The violet area of the chart is the set of people whom we can call 'the one', and get married with, have children with, spend the rest of our lives with, etc. The person you love at the moment is a person from this part of the chart. Your mom and dad consider each other a part of the violet area of the chart, and so on.
Humans tend to be monogamous, thus we only have one partner at a time. The current partner is marked as a little yellow dot in the violet area. Obviously, the dot was magnified a zillion times, the chart is not to scale ;-)
Anyway, the idea is that if you are seeing someone, and that someone is perfect, and you call them 'the one', it does not mean that they are the only one. Any person from the violet set can become a yellow dot (you can compare the yellow dot with a pointer to the currently highlighted element of the array of violet dots).
Why are there no other yellow dots? Since we're monogamous, we stop looking once we've found the right person. We don't need other persons, so we don't look for them. But it is obvious that other 'right persons' exist out there, they never cease to exist. Now, if your yellow dot goes off the radar, it simply means that you'll have to find yourself another yellow dot ;-)

Data shown »
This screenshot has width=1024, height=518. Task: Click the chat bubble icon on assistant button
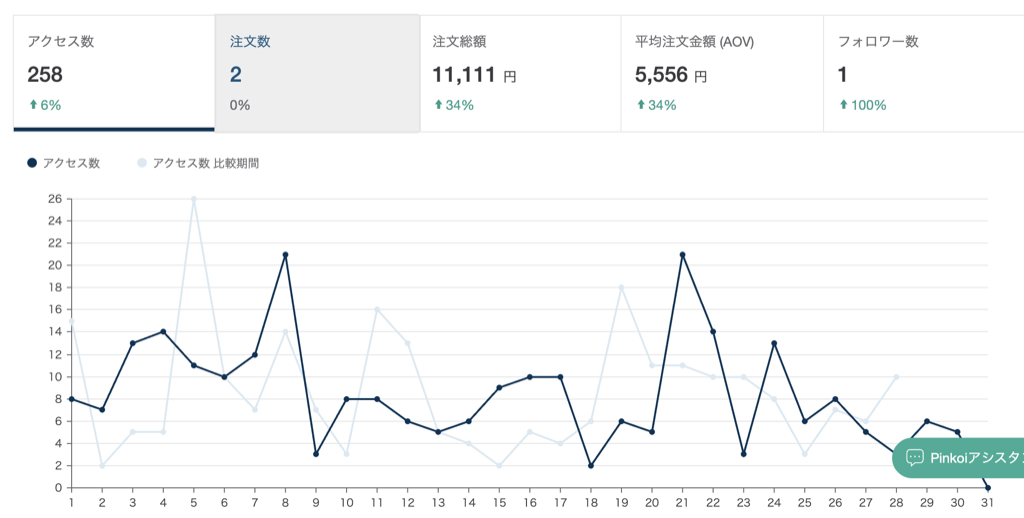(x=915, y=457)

...

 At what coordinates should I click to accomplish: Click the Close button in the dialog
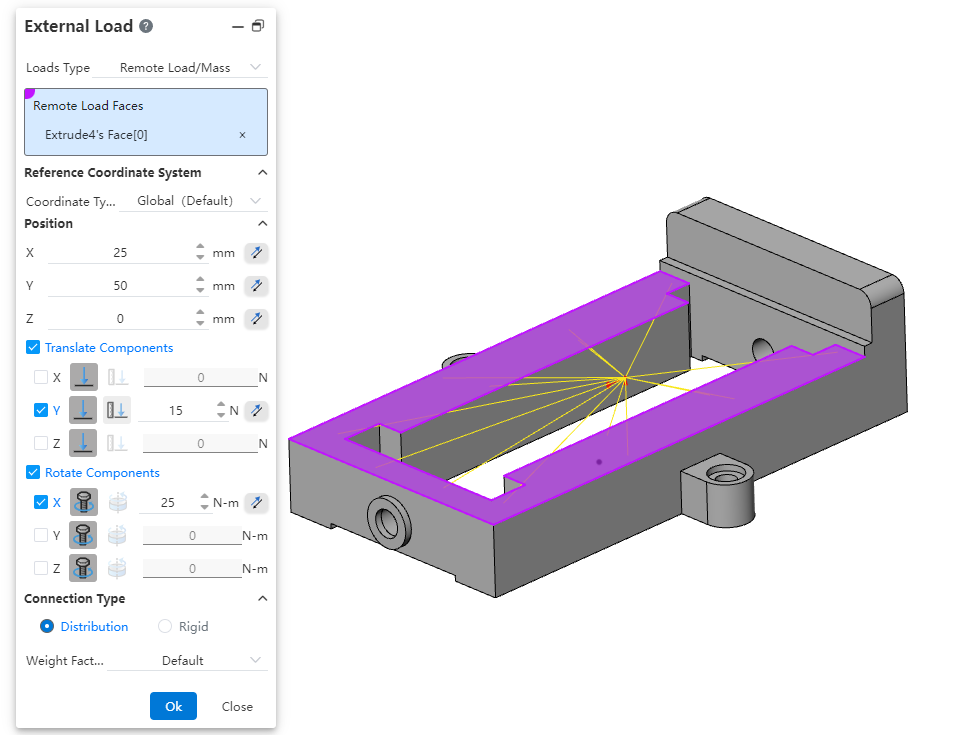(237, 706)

Jobs »
a – In the passage about finding "the one," rewrite the text between "Why are there" and "yellow dot ;-)", inclusive, and swap "monogamous" for "faithful".
b – In the passage about finding "the one," what color is the dot that marks the current partner on the chart?

Answers per task »
a –
Why are there no other yellow dots? Since we're faithful, we stop looking once we've found the right person. We don't need other persons, so we don't look for them. But it is obvious that other 'right persons' exist out there, they never cease to exist. Now, if your yellow dot goes off the radar, it simply means that you'll have to find yourself another yellow dot ;-)

b – Yellow